The MIT design uses standard printed-circuit-board fabrication techniques, which the researchers say makes the cables cheaper to produce at scale and easier to route through the tight thermal stages of a dilution refrigerator. The ribbon format also allows higher density: more channels per cross-section, with consistent impedance and crosstalk characteristics that matter for high-fidelity qubit control.
The practical benefit, according to Maybell: what once required days of careful cable installation can now be done in a few hours, using a system designed to survive repeated thermal cycling without degradation.
Quantum computing coverage tends to focus on qubit counts and landmark announcements — a new processor with 1,000 qubits, a coherence time record, a vendor claiming quantum advantage on a narrow task. Less covered is the unglamorous systems engineering that determines whether a laboratory prototype can become a deployable machine.
The wiring bottleneck is one instance of that gap. As superconducting qubit systems have grown from handfuls to hundreds and toward the low thousands, the control and readout infrastructure has become a primary scaling constraint. Vendors including Bluefors, Oxford Instruments, and Leiden Cryogenics have each developed their own approaches to cryogenic wiring and interconnect systems — an indication that the problem is recognized across the industry but has not been solved to everyone's satisfaction.

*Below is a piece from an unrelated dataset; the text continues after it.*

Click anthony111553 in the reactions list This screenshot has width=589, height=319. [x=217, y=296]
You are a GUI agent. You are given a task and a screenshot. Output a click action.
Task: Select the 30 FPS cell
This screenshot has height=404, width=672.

The MIT cable's novelty, as presented, lies in its compatibility with PCB manufacturing and its ribbon architecture — a departure from the coaxial cable bundles that have dominated. Whether that architecture represents a genuine advance over existing cryostat-vendor approaches, or primarily an economic and handling improvement, will depend on independent benchmarking that has not yet been publicly disclosed.
Maybell is positioning the licensing agreement as a move toward making quantum computing infrastructure more accessible to institutions that cannot afford years of custom engineering per system. The company's stated target is U.S. manufacturing scale-up — a phrase that signals ambition beyond the handful of hyperscalers and national labs that have traditionally been the only organizations able to afford state-of-the-art quantum systems.
For now, the cable is a single component in a much larger stack. The path from a prototype cable to a fully qualified, production-deployed wiring system inside a commercially sold dilution refrigerator is measured in months or years of thermal cycling, signal integrity testing, and integration work. Maybell has not disclosed pricing, availability timelines, or which of its refrigerator models will carry the technology first.
What the announcement does make clear is that the question of who solves the wiring problem — and whether a lab-designed solution can cross over into commercial use — is no longer just an internal engineering concern. It has become a contestable question with real commercial stakes, sitting alongside qubit quality and error correction as one of the variables that will determine which quantum computing platforms actually scale.